[Collected data entries]
──────────────────────────────
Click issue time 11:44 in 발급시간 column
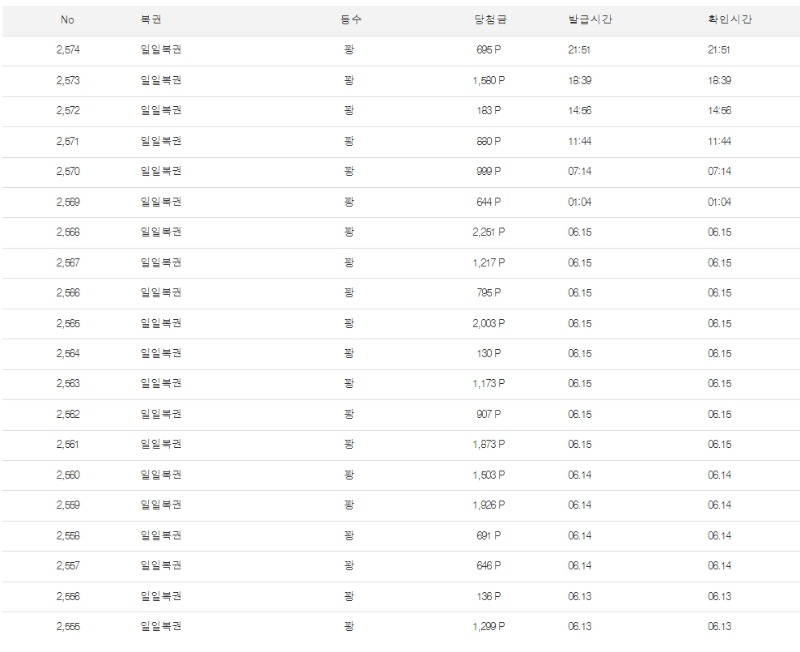Image resolution: width=800 pixels, height=652 pixels. [579, 141]
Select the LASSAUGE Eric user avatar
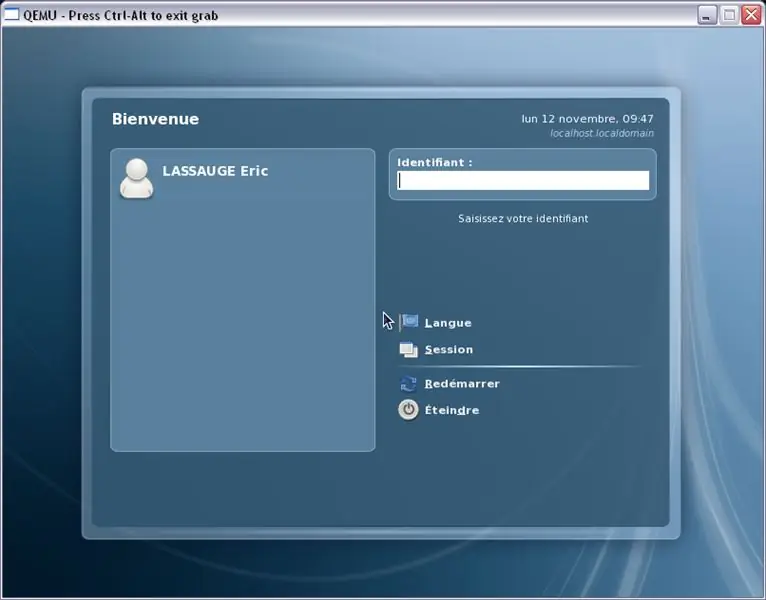 click(x=137, y=178)
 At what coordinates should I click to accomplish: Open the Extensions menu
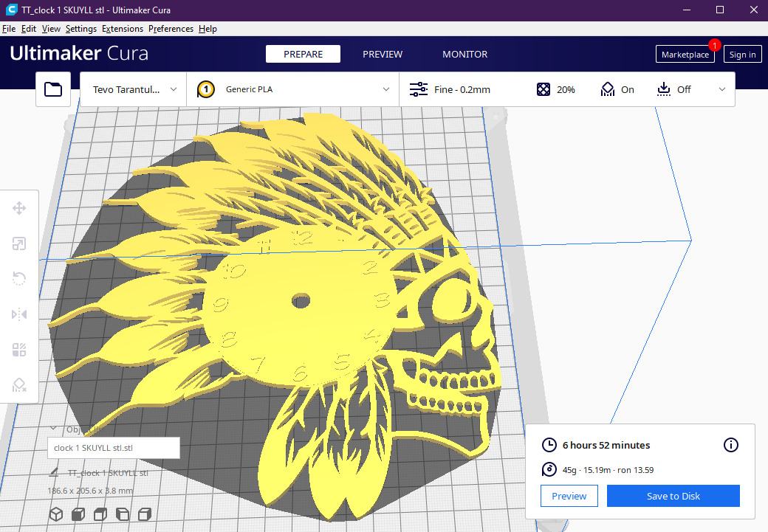123,29
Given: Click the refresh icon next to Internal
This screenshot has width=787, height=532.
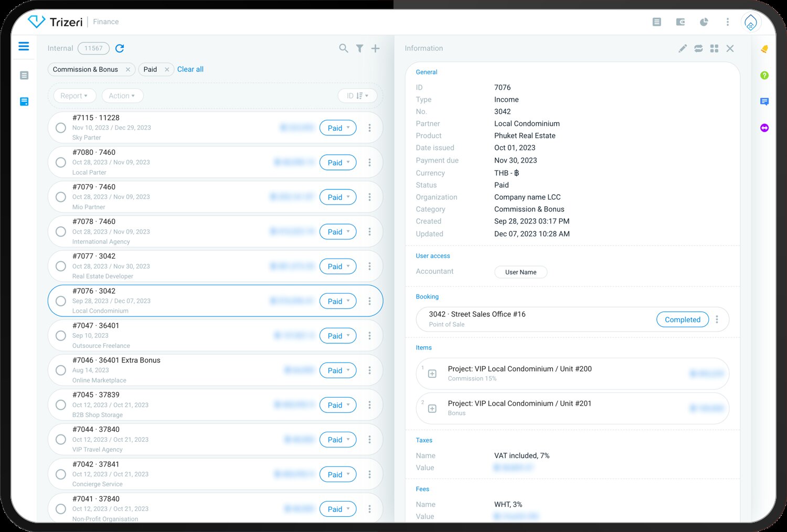Looking at the screenshot, I should coord(120,48).
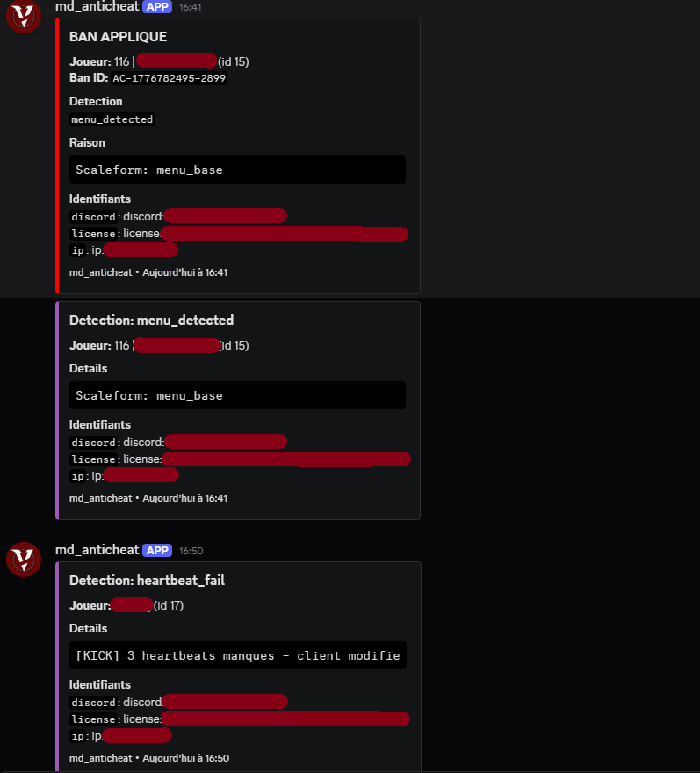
──────────────────────────────
*EXERCISE BRIEF*.
Exactly restate the lines from the one holding "Select the LASSAUGE Eric user avatar" to the final line of the records above, including both and excluding pictures.

*PROBLEM SOLUTION*.
Select the LASSAUGE Eric user avatar
 click(x=137, y=178)
 At what coordinates should I click to accomplish: Open the Extensions menu
123,29
Given: Click the refresh icon next to Internal
This screenshot has width=787, height=532.
Looking at the screenshot, I should coord(120,48).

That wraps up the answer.